Developed by Mistwalker and released in 2021, we have Fatasian, the “Diorama Adventure RPG.” I’m somewhat familiar with their work, namely, the EXTREMELY underrated- The Last Story. A game so intrinsically British that you may mistake it for Xenoblade’s long-lost relative. While I never played Fantasian, since I’m poor and don’t own any Apple products, I cannot begin discussing it without mentioning the man behind it—the father of Final Fantasy himself, Hironobu Sakaguchi. The legend whose work helped bring so many of those classic computer-generated backgrounds to life and Fantasian isn’t anything like his previous outings. Instead of computerized images or grandiose drawings, it presents its world using 3D-scanned dioramas. The results speak for themselves:






Credit@ RPGFan – Mistwalker
Everything looks and feels solid. Like you can touch and feel it… because you can. Its mere existence challenges what 3D graphics could be. Each location has what I can assume to be hours of blood, sweat, and personality within each of their carefully crafted and placed props. Of course, since the environments are fully 3D, they technically don’t fall under the definition of pre-rendered, which solely uses 2D imagery. It’s cheating, in a sense, and it achieves it with the camera. Fantasian’s camera recreates the perspective of those classic RPGs we all know and love while dynamically shifting to reveal every detail of the set. The old and the new come together, and because of this, a level of seamlessness can be felt while playing.

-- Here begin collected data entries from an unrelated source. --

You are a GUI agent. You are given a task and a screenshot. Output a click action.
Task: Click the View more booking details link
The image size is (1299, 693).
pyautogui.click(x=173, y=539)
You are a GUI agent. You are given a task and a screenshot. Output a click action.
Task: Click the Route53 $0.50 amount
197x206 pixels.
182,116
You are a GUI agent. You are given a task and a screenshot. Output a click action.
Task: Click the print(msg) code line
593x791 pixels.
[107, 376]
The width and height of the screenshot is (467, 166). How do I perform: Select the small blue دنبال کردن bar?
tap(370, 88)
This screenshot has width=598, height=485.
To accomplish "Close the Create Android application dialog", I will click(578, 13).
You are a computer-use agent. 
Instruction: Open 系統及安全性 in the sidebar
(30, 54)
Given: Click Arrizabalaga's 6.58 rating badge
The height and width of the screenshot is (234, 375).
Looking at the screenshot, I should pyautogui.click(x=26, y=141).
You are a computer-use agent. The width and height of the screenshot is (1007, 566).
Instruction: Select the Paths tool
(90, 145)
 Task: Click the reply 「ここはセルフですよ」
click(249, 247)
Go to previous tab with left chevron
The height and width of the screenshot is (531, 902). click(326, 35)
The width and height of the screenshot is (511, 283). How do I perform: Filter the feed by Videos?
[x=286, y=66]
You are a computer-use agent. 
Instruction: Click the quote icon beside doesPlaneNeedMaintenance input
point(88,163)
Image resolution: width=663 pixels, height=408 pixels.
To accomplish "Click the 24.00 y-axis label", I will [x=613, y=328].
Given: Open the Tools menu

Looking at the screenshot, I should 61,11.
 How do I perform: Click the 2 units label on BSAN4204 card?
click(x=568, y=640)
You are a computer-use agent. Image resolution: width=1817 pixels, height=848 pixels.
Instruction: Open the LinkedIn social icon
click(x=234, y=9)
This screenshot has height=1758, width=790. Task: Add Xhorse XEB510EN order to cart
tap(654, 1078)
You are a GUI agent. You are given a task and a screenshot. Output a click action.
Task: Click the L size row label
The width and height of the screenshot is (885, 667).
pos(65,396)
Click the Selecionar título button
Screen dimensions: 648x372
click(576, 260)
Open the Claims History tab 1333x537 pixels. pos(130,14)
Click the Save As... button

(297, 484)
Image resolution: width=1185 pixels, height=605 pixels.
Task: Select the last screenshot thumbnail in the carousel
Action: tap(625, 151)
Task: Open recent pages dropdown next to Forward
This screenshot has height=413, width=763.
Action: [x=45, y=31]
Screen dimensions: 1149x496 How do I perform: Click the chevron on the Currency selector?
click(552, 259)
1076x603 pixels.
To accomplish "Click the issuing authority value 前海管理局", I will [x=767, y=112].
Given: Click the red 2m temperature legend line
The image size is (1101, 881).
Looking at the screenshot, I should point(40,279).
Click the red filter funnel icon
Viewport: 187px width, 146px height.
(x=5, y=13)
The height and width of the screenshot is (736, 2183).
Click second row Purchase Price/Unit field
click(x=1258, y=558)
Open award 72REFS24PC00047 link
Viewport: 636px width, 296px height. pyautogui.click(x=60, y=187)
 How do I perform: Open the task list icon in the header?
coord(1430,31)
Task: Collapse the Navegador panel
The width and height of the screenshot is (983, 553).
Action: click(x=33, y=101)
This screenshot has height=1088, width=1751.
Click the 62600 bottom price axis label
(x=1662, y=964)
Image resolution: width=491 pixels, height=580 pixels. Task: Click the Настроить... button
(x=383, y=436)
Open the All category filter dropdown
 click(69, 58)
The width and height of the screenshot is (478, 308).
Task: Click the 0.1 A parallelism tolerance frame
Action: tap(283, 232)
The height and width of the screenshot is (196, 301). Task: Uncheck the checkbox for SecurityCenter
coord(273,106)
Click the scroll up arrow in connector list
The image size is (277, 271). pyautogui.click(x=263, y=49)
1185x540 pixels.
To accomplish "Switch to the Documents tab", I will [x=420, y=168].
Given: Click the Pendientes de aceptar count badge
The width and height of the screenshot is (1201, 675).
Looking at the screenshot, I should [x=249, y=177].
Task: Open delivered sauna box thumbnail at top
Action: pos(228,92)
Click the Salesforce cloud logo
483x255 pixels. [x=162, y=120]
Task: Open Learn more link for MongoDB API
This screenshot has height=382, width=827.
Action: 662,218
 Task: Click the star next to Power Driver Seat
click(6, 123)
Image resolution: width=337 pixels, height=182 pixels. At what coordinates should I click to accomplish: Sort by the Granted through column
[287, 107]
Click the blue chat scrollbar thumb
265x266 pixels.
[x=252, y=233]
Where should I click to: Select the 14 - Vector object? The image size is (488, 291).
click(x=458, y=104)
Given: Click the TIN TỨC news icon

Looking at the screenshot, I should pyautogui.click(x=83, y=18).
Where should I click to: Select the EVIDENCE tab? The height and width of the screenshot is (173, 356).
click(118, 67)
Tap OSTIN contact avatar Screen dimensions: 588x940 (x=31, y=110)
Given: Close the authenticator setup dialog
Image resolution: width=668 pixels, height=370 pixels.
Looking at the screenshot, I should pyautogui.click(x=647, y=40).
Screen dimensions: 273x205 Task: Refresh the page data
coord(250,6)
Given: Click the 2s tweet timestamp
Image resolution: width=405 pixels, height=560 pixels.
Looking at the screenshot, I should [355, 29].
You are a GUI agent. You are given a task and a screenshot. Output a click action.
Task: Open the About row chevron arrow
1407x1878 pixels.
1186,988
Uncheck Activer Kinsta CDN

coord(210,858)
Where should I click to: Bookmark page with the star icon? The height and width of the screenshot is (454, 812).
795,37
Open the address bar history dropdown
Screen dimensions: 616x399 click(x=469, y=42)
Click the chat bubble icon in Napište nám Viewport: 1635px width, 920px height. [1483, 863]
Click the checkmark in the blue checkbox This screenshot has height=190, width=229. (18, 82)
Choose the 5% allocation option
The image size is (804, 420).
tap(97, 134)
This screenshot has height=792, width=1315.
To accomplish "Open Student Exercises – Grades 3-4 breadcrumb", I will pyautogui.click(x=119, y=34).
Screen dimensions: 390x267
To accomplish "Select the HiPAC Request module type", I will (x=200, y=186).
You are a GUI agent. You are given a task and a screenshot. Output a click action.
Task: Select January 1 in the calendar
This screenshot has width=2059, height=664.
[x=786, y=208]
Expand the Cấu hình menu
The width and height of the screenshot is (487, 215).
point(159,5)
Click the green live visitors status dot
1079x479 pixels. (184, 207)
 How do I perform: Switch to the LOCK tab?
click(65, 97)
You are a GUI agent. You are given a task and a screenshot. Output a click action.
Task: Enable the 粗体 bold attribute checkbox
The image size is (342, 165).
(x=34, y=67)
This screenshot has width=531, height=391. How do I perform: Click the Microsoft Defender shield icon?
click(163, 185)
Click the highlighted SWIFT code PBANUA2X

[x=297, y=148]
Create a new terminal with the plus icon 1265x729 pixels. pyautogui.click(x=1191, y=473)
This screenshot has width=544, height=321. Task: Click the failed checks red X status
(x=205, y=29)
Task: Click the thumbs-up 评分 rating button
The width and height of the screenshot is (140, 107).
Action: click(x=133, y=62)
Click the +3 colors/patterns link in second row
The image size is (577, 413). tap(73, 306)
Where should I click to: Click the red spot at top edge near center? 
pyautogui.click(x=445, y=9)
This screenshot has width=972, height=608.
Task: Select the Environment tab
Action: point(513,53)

The world shifts, and ebbs with your movements, and the loading screens take you from one diorama to the next. Exploring them is like moving imaginary toys across a world you tower over, akin to a DM. In some ways, it is similar to an AR game, where digital assets are layered atop the real world—in this case, miniature sets. Over 150 dioramas were made, and in a comment made to IGN, Sakaguchi described the process as thus:
“Once you lock that design in, you create this, there is no ‘hey let’s move this path over this way’ or ‘hey let’s add some more trees over here…We have to spend extra time in the concepting phase. You’re really kind of committed to that environment, and it shifts the kind of workflow, in a way.”
Sakaguchi 2021, Final Fantasy Creator Talks About His Latest RPG Fantasian and the Diorama World in Which it Inhabits
Clearly, this design process is only for those with a true passion for their craft. I boldly claim that there is no passion like a game developer’s. How they play around with technology in ways nobody could have thought of. How they can make art with the most technologically primitive software and hardware. It’s unmatched, especially with the following detail I will share. If you, dear reader, head to Mistwalker’s website, you’ll find one particular bit of behind-the-scenes footage of an actual explosion destroying a sculpture:

Credit@ Mistwalker
This detail is important to me because visual, practical effects are an unseen rarity in video games. Sakaguchi himself calls it “a game that shouldn’t exist.” And yet, here it is, a one-of-a-kind game between reality and the digital world. Accompanied by the legendary musical talents of Nobuo Uematsu, it brandishes the memory of the old Final Fantasy games while having its own identity. It’s not entirely virtual or real. Strange and experimental, as any work of art should be. There will probably never be another game like it, but after seeing it, I hope it happens again. Heck, when the game’s all done and published, throw down the dice and create a DND campaign!